What this film most resembles is a thriller with roots firmly in the character study. We get to know Otilia, and we discover that she is a very good person who goes way, way, way above and beyond the call of duty in helping her friend. Gabita is a lot more selfish, and seems to be at least partially blind to the sacrifices Otilia is making of her. However, once more in the tradition of the Dardenne brothers, we do not feel pushed to judge one side or another. This is simply how it is; circumstances have simply fallen this way. This is how these people are.
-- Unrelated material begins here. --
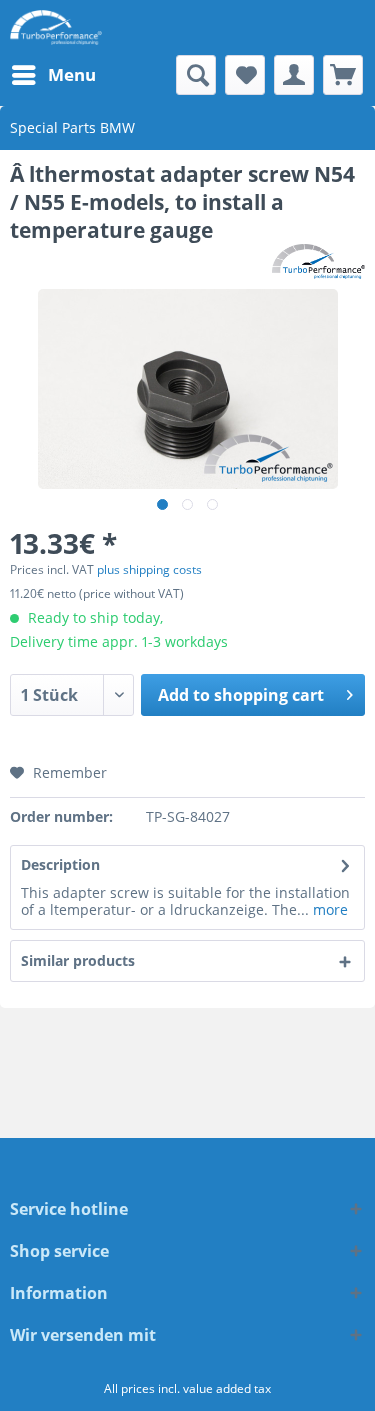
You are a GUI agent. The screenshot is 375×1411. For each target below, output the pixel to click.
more (328, 909)
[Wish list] (245, 75)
The excellent performances from all concerned inform this objectivity.

There is a certain political element to the film as well; abortion might not be discussed, bet we do know it is illegal, and the recurrent use of ID cards both as plot device and a dating/setting device recalls a police state.

The film also does an interesting thing in taking on the qualities of a thriller; for better or for worse, this is a truly nerve-wracking film. One 20 minute scene between the abortionist, Otilia and Gabita, had me genuinely tensed up, and there's a genius 10 minute still take at a dinner table which, when you take the characters frame of mind into account, becomes torturous. This is where the camerawork comes into its own; the raggedy, loose style informed by the handheld camera allows us to share the state of mind of the characters perfectly; I've long thought that the best thing a director can do is allow a camera to reflect the mental states of the characters, so we feel as opposed to simply know their plight, and this film has that in abundance.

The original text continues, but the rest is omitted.